## ASSIGNED TASK
Restate the records word for word, omitting nothing.

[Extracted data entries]
☆ ☆ ☆ ☆

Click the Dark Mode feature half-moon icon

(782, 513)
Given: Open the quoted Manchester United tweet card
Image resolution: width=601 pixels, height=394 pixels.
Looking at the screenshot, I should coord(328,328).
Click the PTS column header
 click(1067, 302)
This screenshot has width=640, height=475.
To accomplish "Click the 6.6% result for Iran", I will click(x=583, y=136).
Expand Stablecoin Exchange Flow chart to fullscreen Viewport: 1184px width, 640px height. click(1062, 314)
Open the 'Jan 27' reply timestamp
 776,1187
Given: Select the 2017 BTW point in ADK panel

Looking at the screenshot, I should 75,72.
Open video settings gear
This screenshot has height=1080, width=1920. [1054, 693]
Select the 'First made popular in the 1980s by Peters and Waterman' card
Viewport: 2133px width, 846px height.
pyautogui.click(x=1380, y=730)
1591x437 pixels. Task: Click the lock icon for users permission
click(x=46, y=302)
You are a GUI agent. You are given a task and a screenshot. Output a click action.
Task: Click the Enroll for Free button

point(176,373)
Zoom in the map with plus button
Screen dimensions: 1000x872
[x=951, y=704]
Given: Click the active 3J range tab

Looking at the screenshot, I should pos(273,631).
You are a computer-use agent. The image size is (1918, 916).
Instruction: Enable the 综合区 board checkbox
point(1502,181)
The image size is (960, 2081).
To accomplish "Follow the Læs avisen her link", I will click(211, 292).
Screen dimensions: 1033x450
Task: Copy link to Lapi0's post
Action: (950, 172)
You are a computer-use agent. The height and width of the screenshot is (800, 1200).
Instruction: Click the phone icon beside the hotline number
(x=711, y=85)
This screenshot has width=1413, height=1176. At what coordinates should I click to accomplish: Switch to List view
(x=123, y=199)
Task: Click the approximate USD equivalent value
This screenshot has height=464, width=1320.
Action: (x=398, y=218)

☆ ☆ ☆ ☆

## TASK SOLUTION
Click the Dark Mode feature half-moon icon

(782, 513)
Given: Open the quoted Manchester United tweet card
Image resolution: width=601 pixels, height=394 pixels.
Looking at the screenshot, I should coord(328,328).
Click the PTS column header
 click(1067, 302)
This screenshot has width=640, height=475.
To accomplish "Click the 6.6% result for Iran", I will click(x=583, y=136).
Expand Stablecoin Exchange Flow chart to fullscreen Viewport: 1184px width, 640px height. click(1062, 314)
Open the 'Jan 27' reply timestamp
 776,1187
Given: Select the 2017 BTW point in ADK panel

Looking at the screenshot, I should 75,72.
Open video settings gear
This screenshot has height=1080, width=1920. [1054, 693]
Select the 'First made popular in the 1980s by Peters and Waterman' card
Viewport: 2133px width, 846px height.
pyautogui.click(x=1380, y=730)
1591x437 pixels. Task: Click the lock icon for users permission
click(x=46, y=302)
You are a GUI agent. You are given a task and a screenshot. Output a click action.
Task: Click the Enroll for Free button

point(176,373)
Zoom in the map with plus button
Screen dimensions: 1000x872
[x=951, y=704]
Given: Click the active 3J range tab

Looking at the screenshot, I should pos(273,631).
You are a computer-use agent. The image size is (1918, 916).
Instruction: Enable the 综合区 board checkbox
point(1502,181)
The image size is (960, 2081).
To accomplish "Follow the Læs avisen her link", I will click(211, 292).
Screen dimensions: 1033x450
Task: Copy link to Lapi0's post
Action: (950, 172)
You are a computer-use agent. The height and width of the screenshot is (800, 1200).
Instruction: Click the phone icon beside the hotline number
(x=711, y=85)
This screenshot has width=1413, height=1176. At what coordinates should I click to accomplish: Switch to List view
(x=123, y=199)
Task: Click the approximate USD equivalent value
This screenshot has height=464, width=1320.
Action: (x=398, y=218)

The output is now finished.